Return verbatim the lines from the start of the entries through the line containing "Looking at the", both ends included. Leave the pictures out of your answer.

[Start of Task material]

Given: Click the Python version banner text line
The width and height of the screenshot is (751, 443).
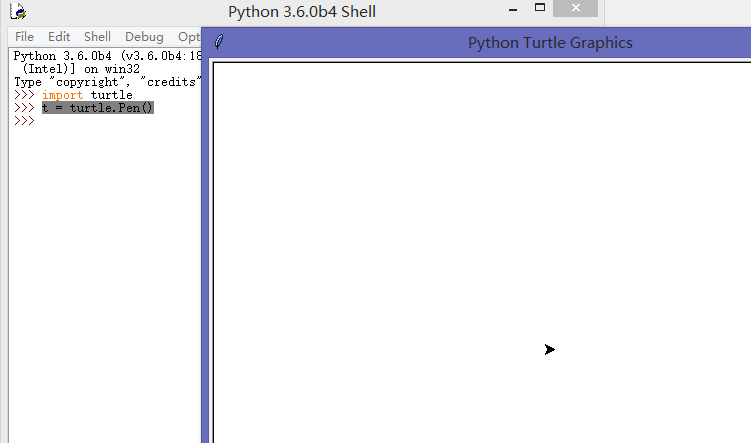Looking at the screenshot, I should [107, 56].
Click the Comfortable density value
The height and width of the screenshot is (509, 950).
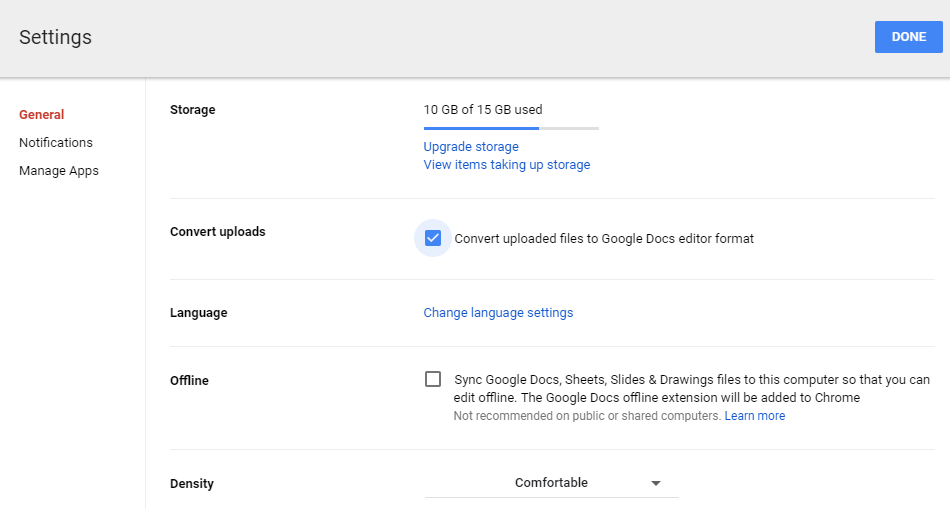(x=551, y=483)
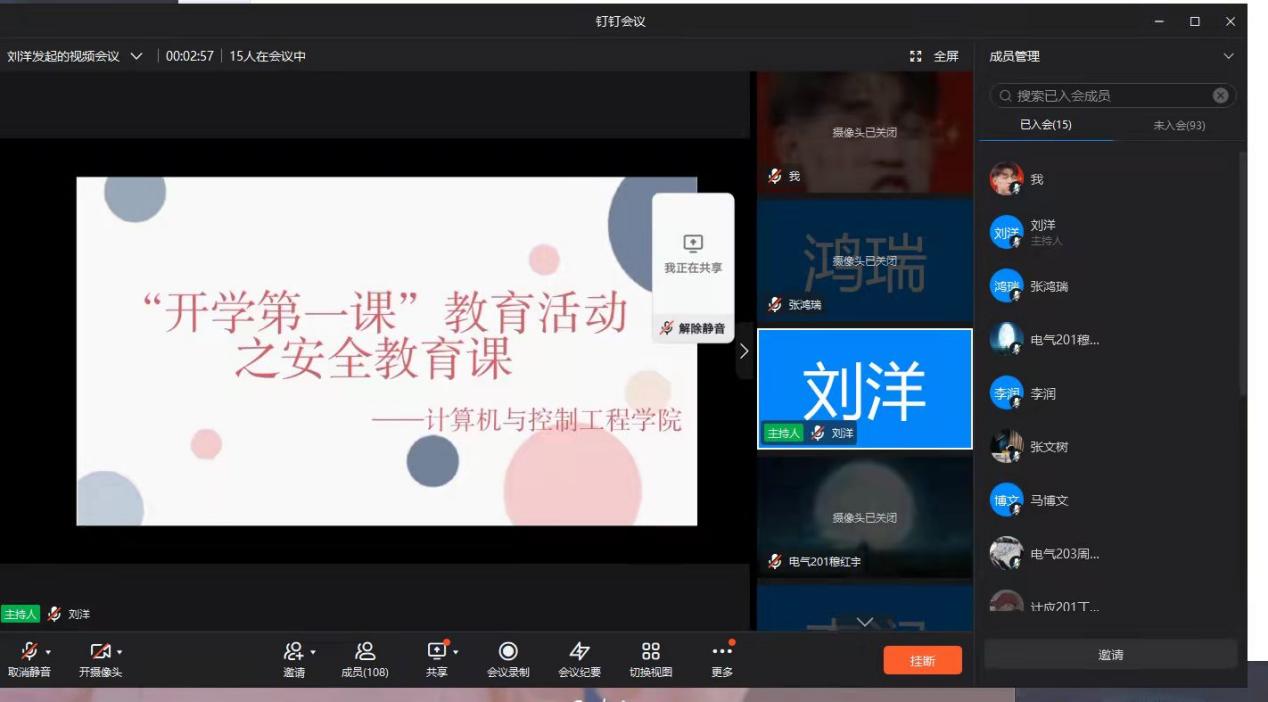Click the 邀请 invite icon in toolbar
The image size is (1268, 702).
tap(293, 652)
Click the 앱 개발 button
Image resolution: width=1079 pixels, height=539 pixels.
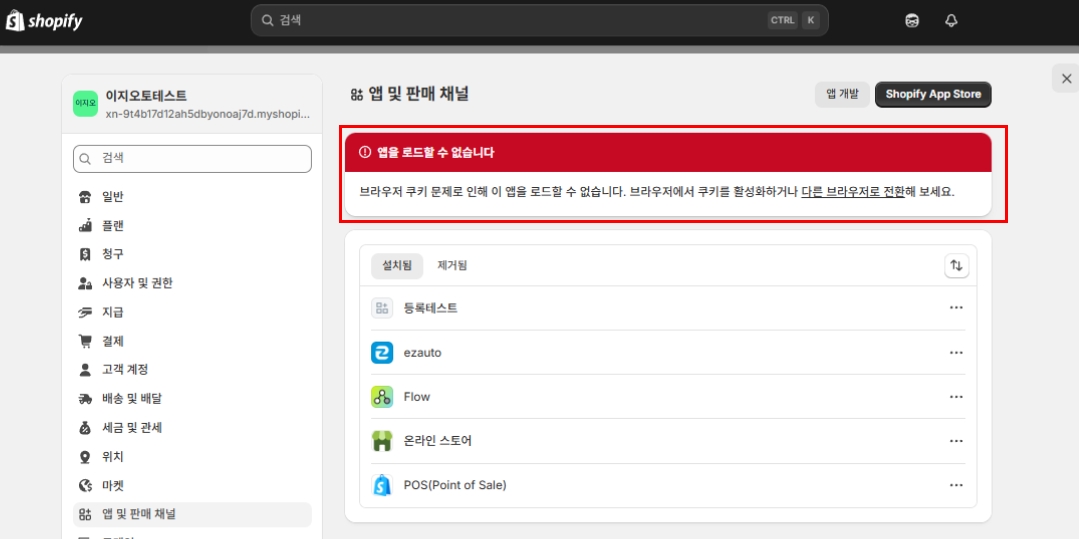841,94
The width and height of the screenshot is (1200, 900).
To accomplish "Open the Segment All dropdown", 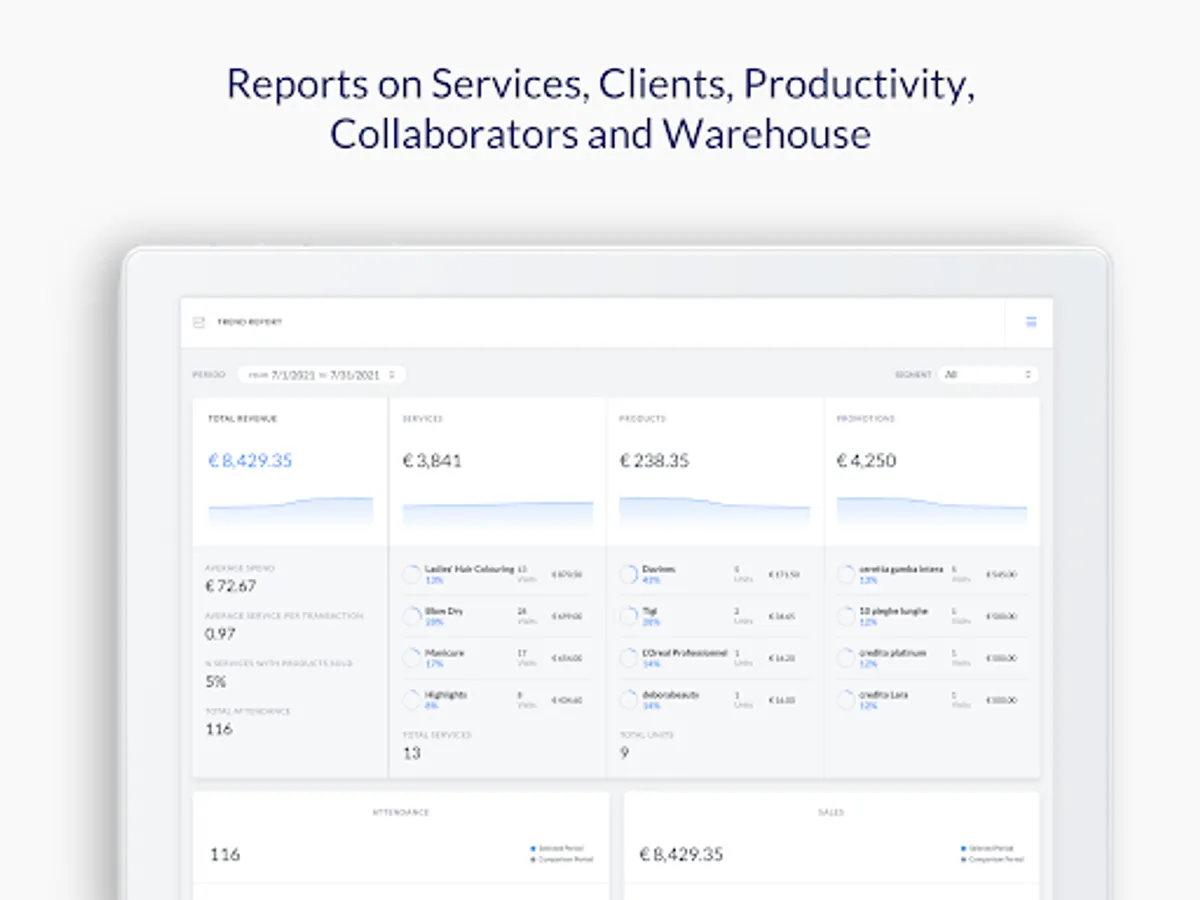I will coord(990,374).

[End of Task material]

Response to the exercise:
Given: Click the Python version banner text line
The width and height of the screenshot is (751, 443).
Looking at the screenshot, I should [107, 56].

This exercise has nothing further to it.